Malheureusement, la question de la confiance, ou de son absence, reste un obstacle majeur à l'instauration d'une paix durable, dans toutes les couches de la société libérienne : des relations entre l'État et les citoyens aux structures sociétales et familiales. La consolidation de la paix et le renforcement de la résilience dans les pays fragiles, en particulier en cas de pandémie mondiale, sont donc indéniablement essentiels à l'heure actuelle. «La fragilité d'un État demeurera, tant que les facteurs qui ont créé les problèmes seront toujours présents», le dit Shilue en référence à l'économiste politique britannique Paul Collier. Le Liberia d'après-guerre s'est concentré sur la mise en place de l'aspect physique de la sécurité : l'armée, la légitimité du gouvernement, l'immigration, la capacité de la police, etc.
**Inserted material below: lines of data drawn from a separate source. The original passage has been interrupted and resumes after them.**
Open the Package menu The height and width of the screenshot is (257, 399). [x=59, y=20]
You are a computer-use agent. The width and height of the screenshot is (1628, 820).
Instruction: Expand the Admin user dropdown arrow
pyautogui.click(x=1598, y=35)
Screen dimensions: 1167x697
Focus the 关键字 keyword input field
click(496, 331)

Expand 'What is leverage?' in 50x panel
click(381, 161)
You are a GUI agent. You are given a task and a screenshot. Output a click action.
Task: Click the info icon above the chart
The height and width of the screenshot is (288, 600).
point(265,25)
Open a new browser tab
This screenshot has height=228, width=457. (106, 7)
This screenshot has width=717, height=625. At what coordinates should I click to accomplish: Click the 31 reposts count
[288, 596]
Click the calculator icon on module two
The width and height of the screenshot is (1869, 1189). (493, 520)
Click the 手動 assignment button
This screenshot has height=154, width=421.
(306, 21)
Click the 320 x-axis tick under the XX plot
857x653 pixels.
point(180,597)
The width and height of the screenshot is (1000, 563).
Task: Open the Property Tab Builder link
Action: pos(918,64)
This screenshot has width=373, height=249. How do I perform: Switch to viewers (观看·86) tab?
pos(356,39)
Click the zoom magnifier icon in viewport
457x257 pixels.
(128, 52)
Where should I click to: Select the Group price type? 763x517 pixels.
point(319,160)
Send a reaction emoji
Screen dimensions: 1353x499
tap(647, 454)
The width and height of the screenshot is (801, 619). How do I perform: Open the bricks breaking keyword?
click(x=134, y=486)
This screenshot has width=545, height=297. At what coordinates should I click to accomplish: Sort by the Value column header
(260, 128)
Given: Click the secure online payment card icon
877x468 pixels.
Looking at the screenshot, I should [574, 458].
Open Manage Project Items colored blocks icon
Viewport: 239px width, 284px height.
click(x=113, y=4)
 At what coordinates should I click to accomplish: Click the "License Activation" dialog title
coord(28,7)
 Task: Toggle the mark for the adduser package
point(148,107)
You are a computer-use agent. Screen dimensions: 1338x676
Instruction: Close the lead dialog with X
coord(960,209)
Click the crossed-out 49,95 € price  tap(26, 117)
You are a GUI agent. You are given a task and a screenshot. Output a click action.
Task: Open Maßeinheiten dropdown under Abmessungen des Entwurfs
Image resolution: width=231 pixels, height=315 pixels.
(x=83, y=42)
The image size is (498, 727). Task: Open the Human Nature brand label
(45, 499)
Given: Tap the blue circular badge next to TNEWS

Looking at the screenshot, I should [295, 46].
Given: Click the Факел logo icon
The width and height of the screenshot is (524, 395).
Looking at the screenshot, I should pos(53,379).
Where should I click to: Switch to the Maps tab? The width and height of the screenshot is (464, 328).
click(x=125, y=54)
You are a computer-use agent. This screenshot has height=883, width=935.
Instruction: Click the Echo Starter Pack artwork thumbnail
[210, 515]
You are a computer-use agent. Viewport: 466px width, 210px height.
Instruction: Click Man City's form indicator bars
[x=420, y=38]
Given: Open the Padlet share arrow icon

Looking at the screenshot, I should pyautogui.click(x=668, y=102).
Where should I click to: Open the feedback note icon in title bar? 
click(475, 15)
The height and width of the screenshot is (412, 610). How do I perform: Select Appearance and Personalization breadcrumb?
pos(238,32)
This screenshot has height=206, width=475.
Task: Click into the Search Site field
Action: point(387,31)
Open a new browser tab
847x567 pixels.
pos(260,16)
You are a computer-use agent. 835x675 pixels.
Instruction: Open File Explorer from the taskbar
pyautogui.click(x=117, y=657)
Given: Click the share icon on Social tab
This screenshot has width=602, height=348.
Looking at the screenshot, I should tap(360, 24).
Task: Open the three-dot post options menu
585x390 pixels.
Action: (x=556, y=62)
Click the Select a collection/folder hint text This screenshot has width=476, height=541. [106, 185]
Tous les autres aspects de l'insécurité sont cependant toujours présents : la corruption, l'inégalité, le népotisme, et la violence sexiste entre autres.

Le Liberia a besoin que la communauté internationale reste fidèle à ses promesses en termes de soutien et d'aide au développement. La mission des Nations unies au Liberia et la communauté internationale étaient présentes lors de l'épidémie d'Ebola, ce qui en fait l'un des rares partenaires sur lesquels la société libérienne peut réellement compter, dans le cadre de son état fragile. Ne brisons pas cette mince couche de confiance et respectons nos engagements. Nous pourrions nourrir une partie de ce collectivisme culturel qui fait vivre la société libérienne, contre vents et marées, et nous unir face au COVID-19.

Cet article est le deuxième dans une série sur le rôle de la société civile dans le soutien à l'action locale pendant le COVID-19. Une approche à la pandémie mondiale actuelle qui tienne compte de l'ensemble de la société et des conflits est la seule option viable. C'est pourquoi la CSPPS demande instamment de tirer parti de toutes les compétences, d'encourager la solidarité en période de lutte commune, d'éviter l'exacerbation de la discorde sociale et de ne pas sacrifier les perspectives de paix.

Il est sans aucun doute indispensable de se concentrer à court terme sur les interventions d'urgence et l'aide humanitaire en temps de crise. Cependant, une vision à long terme, en travaillant sur le Triple Nexus du travail humanitaire, de développement et de paix afin de construire des sociétés résilientes dans le monde entier, est d’importance majeure.

La sécurité humaine englobe tous les aspects de la vie : non seulement notre système de santé ou l'économie, mais aussi le genre, les droits de l'homme, l'environnement et autres. Elle implique aussi bien les privilégiés que les démunis, les riches que les pauvres. La méfiance et l'antagonisme ne peuvent être éliminés que par des interactions répétées entre toutes les parties prenantes, sur un pied d'égalité. De la même manière, la paix durable, et donc le développement, ne peuvent être atteints que lorsque rien, et personne, n'est vraiment laissé de côté.